### Exercise
The answer should be an exact copy of the data.

+ + +

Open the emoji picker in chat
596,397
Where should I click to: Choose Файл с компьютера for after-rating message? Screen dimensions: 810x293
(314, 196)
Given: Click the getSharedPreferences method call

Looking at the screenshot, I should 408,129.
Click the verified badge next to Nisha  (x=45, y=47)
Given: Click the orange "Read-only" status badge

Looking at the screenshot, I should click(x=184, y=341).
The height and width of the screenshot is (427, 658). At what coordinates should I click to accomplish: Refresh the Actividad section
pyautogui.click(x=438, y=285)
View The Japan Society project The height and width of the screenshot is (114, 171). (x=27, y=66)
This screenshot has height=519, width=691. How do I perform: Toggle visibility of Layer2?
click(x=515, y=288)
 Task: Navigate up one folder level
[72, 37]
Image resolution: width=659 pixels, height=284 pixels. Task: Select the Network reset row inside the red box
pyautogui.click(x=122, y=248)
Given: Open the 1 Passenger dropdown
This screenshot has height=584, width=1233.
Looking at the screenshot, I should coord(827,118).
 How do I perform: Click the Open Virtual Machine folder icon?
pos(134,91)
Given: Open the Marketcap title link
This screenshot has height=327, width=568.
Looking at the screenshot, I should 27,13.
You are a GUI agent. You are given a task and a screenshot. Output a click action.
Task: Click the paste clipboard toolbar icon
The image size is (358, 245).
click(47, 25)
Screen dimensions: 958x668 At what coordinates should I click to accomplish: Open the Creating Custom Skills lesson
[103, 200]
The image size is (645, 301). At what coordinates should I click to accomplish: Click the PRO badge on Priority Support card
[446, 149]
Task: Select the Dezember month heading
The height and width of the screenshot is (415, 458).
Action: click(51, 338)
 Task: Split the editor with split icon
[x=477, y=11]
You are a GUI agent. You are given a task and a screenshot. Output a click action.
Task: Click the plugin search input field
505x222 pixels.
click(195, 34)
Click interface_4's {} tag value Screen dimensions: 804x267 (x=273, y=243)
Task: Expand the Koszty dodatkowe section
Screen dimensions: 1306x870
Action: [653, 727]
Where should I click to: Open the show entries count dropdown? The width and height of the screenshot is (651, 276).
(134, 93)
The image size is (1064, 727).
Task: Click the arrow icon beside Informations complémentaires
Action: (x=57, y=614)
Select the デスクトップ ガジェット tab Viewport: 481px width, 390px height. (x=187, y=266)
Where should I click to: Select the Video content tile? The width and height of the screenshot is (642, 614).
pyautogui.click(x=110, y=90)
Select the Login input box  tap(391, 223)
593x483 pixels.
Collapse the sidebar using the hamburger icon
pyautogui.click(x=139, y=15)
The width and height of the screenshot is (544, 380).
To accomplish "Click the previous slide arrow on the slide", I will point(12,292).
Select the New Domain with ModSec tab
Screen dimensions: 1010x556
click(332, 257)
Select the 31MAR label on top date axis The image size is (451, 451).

+ + +

### Task result
Open the emoji picker in chat
596,397
Where should I click to: Choose Файл с компьютера for after-rating message? Screen dimensions: 810x293
(314, 196)
Given: Click the getSharedPreferences method call

Looking at the screenshot, I should 408,129.
Click the verified badge next to Nisha  (x=45, y=47)
Given: Click the orange "Read-only" status badge

Looking at the screenshot, I should click(x=184, y=341).
The height and width of the screenshot is (427, 658). At what coordinates should I click to accomplish: Refresh the Actividad section
pyautogui.click(x=438, y=285)
View The Japan Society project The height and width of the screenshot is (114, 171). (x=27, y=66)
This screenshot has height=519, width=691. How do I perform: Toggle visibility of Layer2?
click(x=515, y=288)
 Task: Navigate up one folder level
[72, 37]
Image resolution: width=659 pixels, height=284 pixels. Task: Select the Network reset row inside the red box
pyautogui.click(x=122, y=248)
Given: Open the 1 Passenger dropdown
This screenshot has height=584, width=1233.
Looking at the screenshot, I should coord(827,118).
 How do I perform: Click the Open Virtual Machine folder icon?
pos(134,91)
Given: Open the Marketcap title link
This screenshot has height=327, width=568.
Looking at the screenshot, I should 27,13.
You are a GUI agent. You are given a task and a screenshot. Output a click action.
Task: Click the paste clipboard toolbar icon
The image size is (358, 245).
click(47, 25)
Screen dimensions: 958x668 At what coordinates should I click to accomplish: Open the Creating Custom Skills lesson
[103, 200]
The image size is (645, 301). At what coordinates should I click to accomplish: Click the PRO badge on Priority Support card
[446, 149]
Task: Select the Dezember month heading
The height and width of the screenshot is (415, 458).
Action: click(51, 338)
 Task: Split the editor with split icon
[x=477, y=11]
You are a GUI agent. You are given a task and a screenshot. Output a click action.
Task: Click the plugin search input field
505x222 pixels.
click(195, 34)
Click interface_4's {} tag value Screen dimensions: 804x267 (x=273, y=243)
Task: Expand the Koszty dodatkowe section
Screen dimensions: 1306x870
Action: [653, 727]
Where should I click to: Open the show entries count dropdown? The width and height of the screenshot is (651, 276).
(134, 93)
The image size is (1064, 727).
Task: Click the arrow icon beside Informations complémentaires
Action: (x=57, y=614)
Select the デスクトップ ガジェット tab Viewport: 481px width, 390px height. (x=187, y=266)
Where should I click to: Select the Video content tile? The width and height of the screenshot is (642, 614).
pyautogui.click(x=110, y=90)
Select the Login input box  tap(391, 223)
593x483 pixels.
Collapse the sidebar using the hamburger icon
pyautogui.click(x=139, y=15)
The width and height of the screenshot is (544, 380).
To accomplish "Click the previous slide arrow on the slide", I will point(12,292).
Select the New Domain with ModSec tab
Screen dimensions: 1010x556
click(332, 257)
Select the 31MAR label on top date axis The image size is (451, 451).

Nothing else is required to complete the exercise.